The Waterhouse Natural History Prize endeavours to provide artists of all genres the chance to have their say about nature, recording it purely and / or observing it under the mixed influences of man. Previously proclaimed loudly as Australia’s richest prize in that subject, this year’s program and on-line information shy away from such claims in favour of copious coverage about the sponsors. It seems at times ironic that as artists strive to highlight man’s damage to the environment, directly and through climate change, a petroleum company is touted as the prize’s main sponsor.

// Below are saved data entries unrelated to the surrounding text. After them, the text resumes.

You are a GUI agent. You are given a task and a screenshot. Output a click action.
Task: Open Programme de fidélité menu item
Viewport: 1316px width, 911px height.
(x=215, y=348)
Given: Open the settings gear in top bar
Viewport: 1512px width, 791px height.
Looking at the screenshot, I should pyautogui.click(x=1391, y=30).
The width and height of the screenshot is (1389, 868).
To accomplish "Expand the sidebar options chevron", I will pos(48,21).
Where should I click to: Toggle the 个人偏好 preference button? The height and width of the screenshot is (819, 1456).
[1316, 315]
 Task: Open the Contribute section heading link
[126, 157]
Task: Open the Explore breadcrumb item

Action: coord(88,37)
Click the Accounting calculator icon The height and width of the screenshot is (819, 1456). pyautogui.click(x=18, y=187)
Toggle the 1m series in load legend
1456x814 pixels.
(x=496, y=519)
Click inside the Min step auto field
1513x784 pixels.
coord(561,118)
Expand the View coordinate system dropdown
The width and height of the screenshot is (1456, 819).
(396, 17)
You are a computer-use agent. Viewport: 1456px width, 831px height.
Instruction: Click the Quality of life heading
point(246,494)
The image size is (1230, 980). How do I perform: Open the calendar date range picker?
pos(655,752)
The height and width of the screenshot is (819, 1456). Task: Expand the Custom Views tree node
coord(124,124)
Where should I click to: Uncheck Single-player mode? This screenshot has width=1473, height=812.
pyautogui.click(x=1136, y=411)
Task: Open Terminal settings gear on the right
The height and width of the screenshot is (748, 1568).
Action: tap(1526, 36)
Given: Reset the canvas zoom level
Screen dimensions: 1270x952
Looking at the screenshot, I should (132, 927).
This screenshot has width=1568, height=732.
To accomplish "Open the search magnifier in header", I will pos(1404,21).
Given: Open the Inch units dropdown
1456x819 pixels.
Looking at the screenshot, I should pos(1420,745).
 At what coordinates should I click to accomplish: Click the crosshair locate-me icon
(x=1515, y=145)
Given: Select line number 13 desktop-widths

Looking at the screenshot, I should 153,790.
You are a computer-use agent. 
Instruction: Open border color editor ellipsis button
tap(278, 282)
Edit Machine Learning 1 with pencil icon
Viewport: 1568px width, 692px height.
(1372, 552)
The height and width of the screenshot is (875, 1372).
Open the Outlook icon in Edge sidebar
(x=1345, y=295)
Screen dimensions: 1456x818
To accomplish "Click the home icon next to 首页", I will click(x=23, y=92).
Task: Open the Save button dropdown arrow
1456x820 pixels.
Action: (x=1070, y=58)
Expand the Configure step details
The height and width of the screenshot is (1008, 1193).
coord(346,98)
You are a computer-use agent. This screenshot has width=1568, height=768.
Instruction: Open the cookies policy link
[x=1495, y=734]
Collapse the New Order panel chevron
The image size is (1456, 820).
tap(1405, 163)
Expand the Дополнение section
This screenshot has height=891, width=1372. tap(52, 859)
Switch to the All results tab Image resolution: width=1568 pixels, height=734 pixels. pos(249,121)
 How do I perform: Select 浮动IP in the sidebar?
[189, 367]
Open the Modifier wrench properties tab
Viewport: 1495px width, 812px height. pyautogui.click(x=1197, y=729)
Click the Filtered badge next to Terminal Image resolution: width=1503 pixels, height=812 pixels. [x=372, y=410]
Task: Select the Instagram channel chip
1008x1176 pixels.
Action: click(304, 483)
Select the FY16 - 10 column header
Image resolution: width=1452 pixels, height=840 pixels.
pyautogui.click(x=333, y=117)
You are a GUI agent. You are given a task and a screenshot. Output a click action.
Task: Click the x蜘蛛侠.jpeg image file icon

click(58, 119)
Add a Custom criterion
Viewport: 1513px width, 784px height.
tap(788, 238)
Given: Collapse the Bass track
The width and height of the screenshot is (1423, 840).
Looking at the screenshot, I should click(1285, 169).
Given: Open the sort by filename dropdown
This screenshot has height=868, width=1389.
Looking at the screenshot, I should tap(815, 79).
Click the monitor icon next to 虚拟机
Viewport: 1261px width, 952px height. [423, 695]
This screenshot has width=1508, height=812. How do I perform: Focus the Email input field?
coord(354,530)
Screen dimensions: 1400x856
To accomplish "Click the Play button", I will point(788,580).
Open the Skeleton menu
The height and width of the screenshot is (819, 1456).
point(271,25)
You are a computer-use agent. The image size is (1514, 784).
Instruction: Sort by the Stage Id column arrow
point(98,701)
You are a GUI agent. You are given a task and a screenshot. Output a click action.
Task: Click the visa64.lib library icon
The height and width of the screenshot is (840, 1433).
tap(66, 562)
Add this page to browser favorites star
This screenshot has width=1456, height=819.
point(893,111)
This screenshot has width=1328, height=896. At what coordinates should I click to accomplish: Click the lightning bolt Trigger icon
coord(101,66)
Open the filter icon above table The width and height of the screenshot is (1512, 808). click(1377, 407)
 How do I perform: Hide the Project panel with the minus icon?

Anyway, now in its eleventh year, the 2013 Waterhouse does not reach the heights of the past few years, with the finalists’ work in all the visual arts bar photography now on display at the SA Museum. Strangely when it comes to quality, there can be no doubt that it is the ‘sculpture and objects’ category that dominates this year’s entries; there seems to be something more connecting about the message being conveyed around the permanence and fragility of nature in three dimensional objects than in say painting and drawing.
The selection of this year’s winner I doubt will attract much controversy for it is the stand out work of the exhibition by some distance. Judith Brown’s Flight of Fancy is a blouse made of bulbs, leaves and paper and I see no hope in attempting to describe it better than the words of the judges who noted its ‘singular originality and rare beauty …. an object of extraordinary delicacy and technical accomplishment.’ Only careful in situ examination can fully translate those words to a reader with the detail both front and back so intricate and diligently thought through. Why it is stuck in the middle of one of the tighter through areas of the exhibition is anyone’s guess for it deserves more stand alone status.
Other object delights are Shannon Garson’s thrown porcelain Dry Season Bowl, Holly Grace’s sturdy yet vulnerable blown glass Eucalyptus Paciflora – Charlottes Pass, Nic Mount’s Fruit salad and Roger Buddle’s Toadstools – with the both the last two in glass and wood.
Of the paintings, the judges and I are again in agreement that Claudine Marzik’s Belt Cairns West a worthy winner. Drawing on an Australian landscape style that dates from Roberts through to Williams and Olsen, Marzik’s depiction of this northern Queensland area is delicate, balanced yet arresting, with her working of the surface of the canvas delivering a real sense of the weathered land. Stephanie Sheppard’s Monaro Tree lines is also a work worth viewing for it is one that in five panels focuses on various outcrops of trees that pop up on the flat south central landscape of New South Wales, almost oddities given the often bland and dry fields around them.
Fortunately, the now somewhat well-worn climate change genre did not much attract the judges’ attention but one of interest in the Youth section is Nadia Parkinson’s Yellow Winged Locust that she presents in watercolours as if a pinned butterfly exhibit elsewhere in the museum with one side of its delicate features damaged by the effects of pesticides and the like, posing the question of whether it is really a pest.
Always worth the visit, the Waterhouse continues til 8th September.